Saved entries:
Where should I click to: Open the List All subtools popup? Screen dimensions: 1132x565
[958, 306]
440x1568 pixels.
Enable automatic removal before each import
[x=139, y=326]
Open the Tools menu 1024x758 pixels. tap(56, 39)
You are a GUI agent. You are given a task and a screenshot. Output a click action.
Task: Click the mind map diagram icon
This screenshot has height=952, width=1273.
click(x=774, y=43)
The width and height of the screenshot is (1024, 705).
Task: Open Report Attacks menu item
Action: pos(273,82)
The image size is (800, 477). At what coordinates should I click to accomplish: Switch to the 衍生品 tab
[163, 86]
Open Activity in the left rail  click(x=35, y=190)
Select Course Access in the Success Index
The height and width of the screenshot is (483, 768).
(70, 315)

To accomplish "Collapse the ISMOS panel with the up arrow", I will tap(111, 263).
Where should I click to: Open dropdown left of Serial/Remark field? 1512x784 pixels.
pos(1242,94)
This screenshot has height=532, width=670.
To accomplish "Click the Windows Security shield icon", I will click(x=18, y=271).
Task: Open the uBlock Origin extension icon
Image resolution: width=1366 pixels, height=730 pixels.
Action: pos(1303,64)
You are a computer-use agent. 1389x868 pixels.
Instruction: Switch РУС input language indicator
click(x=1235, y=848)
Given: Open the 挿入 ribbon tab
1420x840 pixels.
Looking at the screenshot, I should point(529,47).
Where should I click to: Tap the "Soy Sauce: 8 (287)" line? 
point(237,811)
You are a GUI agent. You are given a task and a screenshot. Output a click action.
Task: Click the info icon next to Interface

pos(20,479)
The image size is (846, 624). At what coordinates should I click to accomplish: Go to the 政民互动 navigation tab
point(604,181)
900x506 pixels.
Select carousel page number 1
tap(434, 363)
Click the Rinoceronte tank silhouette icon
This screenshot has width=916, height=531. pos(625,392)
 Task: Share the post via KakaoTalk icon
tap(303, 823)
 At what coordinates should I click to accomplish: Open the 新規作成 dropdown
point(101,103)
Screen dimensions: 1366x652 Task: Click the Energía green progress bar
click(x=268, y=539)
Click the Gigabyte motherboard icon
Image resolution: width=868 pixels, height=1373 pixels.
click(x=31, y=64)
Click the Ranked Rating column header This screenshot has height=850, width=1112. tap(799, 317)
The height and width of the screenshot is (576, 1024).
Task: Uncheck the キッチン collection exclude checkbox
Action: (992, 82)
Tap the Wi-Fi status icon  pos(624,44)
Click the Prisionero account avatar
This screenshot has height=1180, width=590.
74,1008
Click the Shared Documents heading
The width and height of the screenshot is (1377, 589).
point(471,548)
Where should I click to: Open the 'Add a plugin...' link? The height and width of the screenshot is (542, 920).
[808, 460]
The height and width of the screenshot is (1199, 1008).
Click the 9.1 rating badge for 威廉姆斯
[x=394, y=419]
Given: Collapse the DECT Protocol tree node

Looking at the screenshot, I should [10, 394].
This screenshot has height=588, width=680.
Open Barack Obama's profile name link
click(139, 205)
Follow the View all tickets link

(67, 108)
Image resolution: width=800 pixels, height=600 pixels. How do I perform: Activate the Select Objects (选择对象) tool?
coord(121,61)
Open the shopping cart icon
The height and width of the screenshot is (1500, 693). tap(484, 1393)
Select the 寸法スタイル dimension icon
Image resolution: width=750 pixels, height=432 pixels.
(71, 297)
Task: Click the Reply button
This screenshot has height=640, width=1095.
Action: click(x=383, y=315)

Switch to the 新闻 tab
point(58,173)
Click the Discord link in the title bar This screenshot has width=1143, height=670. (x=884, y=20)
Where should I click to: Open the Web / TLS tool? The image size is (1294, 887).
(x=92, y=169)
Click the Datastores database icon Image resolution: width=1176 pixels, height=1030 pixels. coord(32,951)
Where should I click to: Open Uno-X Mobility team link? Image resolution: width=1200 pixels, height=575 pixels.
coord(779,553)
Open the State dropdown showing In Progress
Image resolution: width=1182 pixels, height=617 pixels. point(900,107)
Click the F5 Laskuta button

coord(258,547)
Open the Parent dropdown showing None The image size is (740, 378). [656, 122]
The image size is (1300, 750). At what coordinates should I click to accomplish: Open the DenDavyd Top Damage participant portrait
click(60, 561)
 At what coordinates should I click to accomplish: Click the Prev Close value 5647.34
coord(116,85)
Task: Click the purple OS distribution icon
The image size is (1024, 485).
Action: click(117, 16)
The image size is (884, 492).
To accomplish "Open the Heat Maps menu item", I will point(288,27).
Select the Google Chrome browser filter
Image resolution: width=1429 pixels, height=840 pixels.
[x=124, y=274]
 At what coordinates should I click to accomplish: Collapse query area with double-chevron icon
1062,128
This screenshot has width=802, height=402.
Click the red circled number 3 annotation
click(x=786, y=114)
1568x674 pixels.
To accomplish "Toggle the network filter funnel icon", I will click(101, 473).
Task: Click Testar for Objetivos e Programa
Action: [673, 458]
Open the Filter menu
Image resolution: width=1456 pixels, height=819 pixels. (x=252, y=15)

**TASK ITEM**
Retype all the data, changing nothing.

**OUTPUT**
Where should I click to: Open the List All subtools popup? Screen dimensions: 1132x565
[958, 306]
440x1568 pixels.
Enable automatic removal before each import
[x=139, y=326]
Open the Tools menu 1024x758 pixels. tap(56, 39)
You are a GUI agent. You are given a task and a screenshot. Output a click action.
Task: Click the mind map diagram icon
This screenshot has height=952, width=1273.
click(x=774, y=43)
The width and height of the screenshot is (1024, 705).
Task: Open Report Attacks menu item
Action: pos(273,82)
The image size is (800, 477). At what coordinates should I click to accomplish: Switch to the 衍生品 tab
[163, 86]
Open Activity in the left rail  click(x=35, y=190)
Select Course Access in the Success Index
The height and width of the screenshot is (483, 768).
(70, 315)

To accomplish "Collapse the ISMOS panel with the up arrow", I will tap(111, 263).
Where should I click to: Open dropdown left of Serial/Remark field? 1512x784 pixels.
pos(1242,94)
This screenshot has height=532, width=670.
To accomplish "Click the Windows Security shield icon", I will click(x=18, y=271).
Task: Open the uBlock Origin extension icon
Image resolution: width=1366 pixels, height=730 pixels.
Action: pos(1303,64)
You are a computer-use agent. 1389x868 pixels.
Instruction: Switch РУС input language indicator
click(x=1235, y=848)
Given: Open the 挿入 ribbon tab
1420x840 pixels.
Looking at the screenshot, I should point(529,47).
Where should I click to: Tap the "Soy Sauce: 8 (287)" line? 
point(237,811)
You are a GUI agent. You are given a task and a screenshot. Output a click action.
Task: Click the info icon next to Interface

pos(20,479)
The image size is (846, 624). At what coordinates should I click to accomplish: Go to the 政民互动 navigation tab
point(604,181)
900x506 pixels.
Select carousel page number 1
tap(434, 363)
Click the Rinoceronte tank silhouette icon
This screenshot has width=916, height=531. pos(625,392)
 Task: Share the post via KakaoTalk icon
tap(303, 823)
 At what coordinates should I click to accomplish: Open the 新規作成 dropdown
point(101,103)
Screen dimensions: 1366x652 Task: Click the Energía green progress bar
click(x=268, y=539)
Click the Gigabyte motherboard icon
Image resolution: width=868 pixels, height=1373 pixels.
click(x=31, y=64)
Click the Ranked Rating column header This screenshot has height=850, width=1112. tap(799, 317)
The height and width of the screenshot is (576, 1024).
Task: Uncheck the キッチン collection exclude checkbox
Action: (992, 82)
Tap the Wi-Fi status icon  pos(624,44)
Click the Prisionero account avatar
This screenshot has height=1180, width=590.
74,1008
Click the Shared Documents heading
The width and height of the screenshot is (1377, 589).
point(471,548)
Where should I click to: Open the 'Add a plugin...' link? The height and width of the screenshot is (542, 920).
[808, 460]
The height and width of the screenshot is (1199, 1008).
Click the 9.1 rating badge for 威廉姆斯
[x=394, y=419]
Given: Collapse the DECT Protocol tree node

Looking at the screenshot, I should [10, 394].
This screenshot has height=588, width=680.
Open Barack Obama's profile name link
click(139, 205)
Follow the View all tickets link

(67, 108)
Image resolution: width=800 pixels, height=600 pixels. How do I perform: Activate the Select Objects (选择对象) tool?
coord(121,61)
Open the shopping cart icon
The height and width of the screenshot is (1500, 693). tap(484, 1393)
Select the 寸法スタイル dimension icon
Image resolution: width=750 pixels, height=432 pixels.
(71, 297)
Task: Click the Reply button
This screenshot has height=640, width=1095.
Action: click(x=383, y=315)

Switch to the 新闻 tab
point(58,173)
Click the Discord link in the title bar This screenshot has width=1143, height=670. (x=884, y=20)
Where should I click to: Open the Web / TLS tool? The image size is (1294, 887).
(x=92, y=169)
Click the Datastores database icon Image resolution: width=1176 pixels, height=1030 pixels. coord(32,951)
Where should I click to: Open Uno-X Mobility team link? Image resolution: width=1200 pixels, height=575 pixels.
coord(779,553)
Open the State dropdown showing In Progress
Image resolution: width=1182 pixels, height=617 pixels. point(900,107)
Click the F5 Laskuta button

coord(258,547)
Open the Parent dropdown showing None The image size is (740, 378). [656, 122]
The image size is (1300, 750). At what coordinates should I click to accomplish: Open the DenDavyd Top Damage participant portrait
click(60, 561)
 At what coordinates should I click to accomplish: Click the Prev Close value 5647.34
coord(116,85)
Task: Click the purple OS distribution icon
The image size is (1024, 485).
Action: click(117, 16)
The image size is (884, 492).
To accomplish "Open the Heat Maps menu item", I will point(288,27).
Select the Google Chrome browser filter
Image resolution: width=1429 pixels, height=840 pixels.
[x=124, y=274]
 At what coordinates should I click to accomplish: Collapse query area with double-chevron icon
1062,128
This screenshot has width=802, height=402.
Click the red circled number 3 annotation
click(x=786, y=114)
1568x674 pixels.
To accomplish "Toggle the network filter funnel icon", I will click(101, 473).
Task: Click Testar for Objetivos e Programa
Action: [673, 458]
Open the Filter menu
Image resolution: width=1456 pixels, height=819 pixels. (x=252, y=15)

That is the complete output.